#### Extracted records:

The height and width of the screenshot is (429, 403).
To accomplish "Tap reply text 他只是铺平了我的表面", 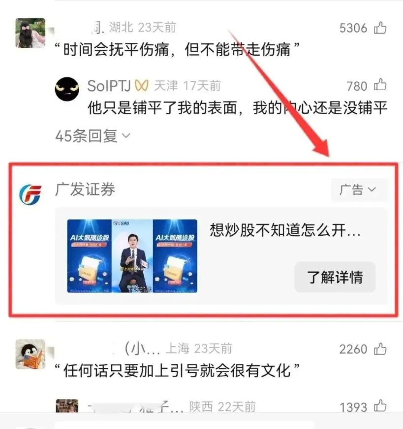I will coord(237,107).
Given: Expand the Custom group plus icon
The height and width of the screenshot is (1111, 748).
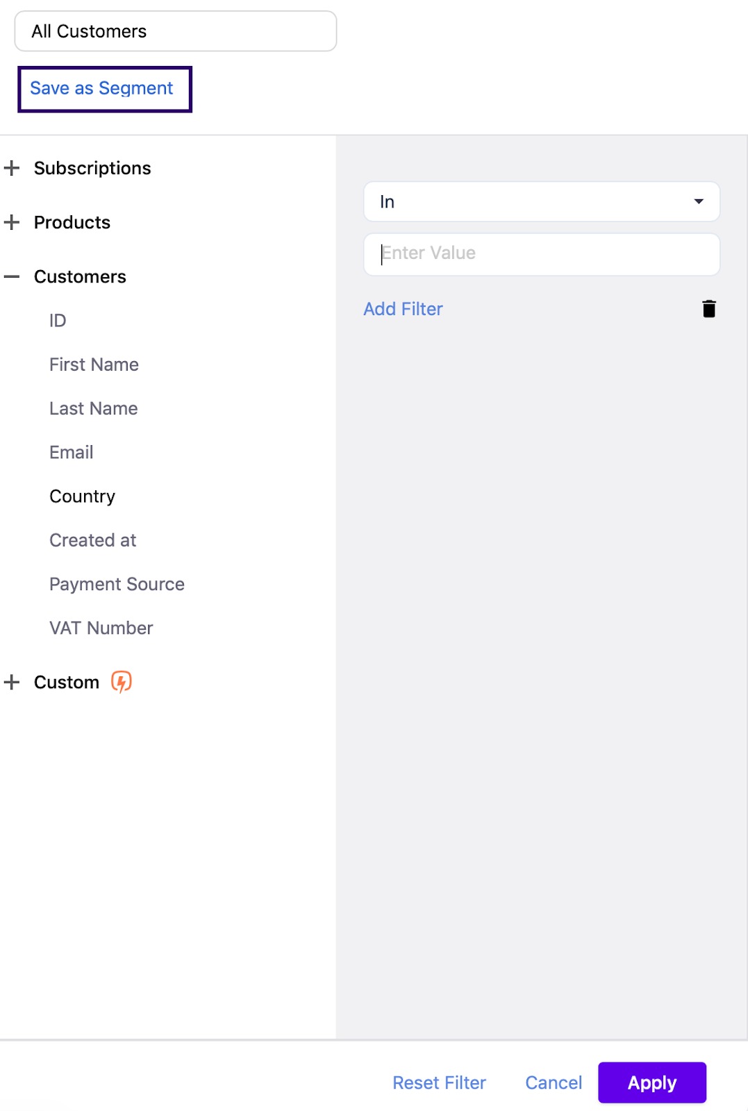Looking at the screenshot, I should point(12,682).
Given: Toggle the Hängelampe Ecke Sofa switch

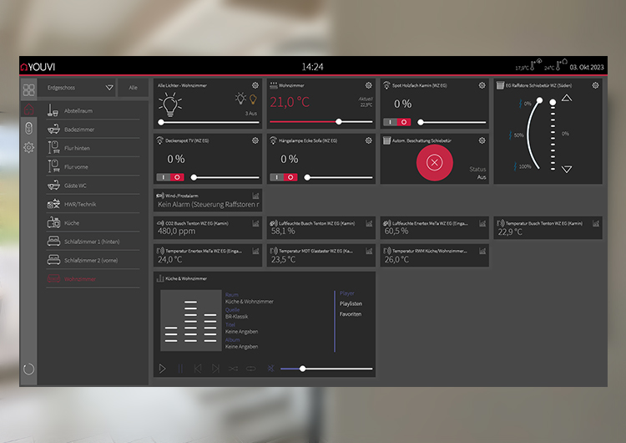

#### Task to complete:
Exactly repeat every line from the line that includes "Given: Expand the Custom group plus icon" to the end of the listing, and nothing else, leaving pictures out.

#### Response area:
Given: Expand the Custom group plus icon
The height and width of the screenshot is (1111, 748).
Looking at the screenshot, I should point(12,682).
Given: Toggle the Hängelampe Ecke Sofa switch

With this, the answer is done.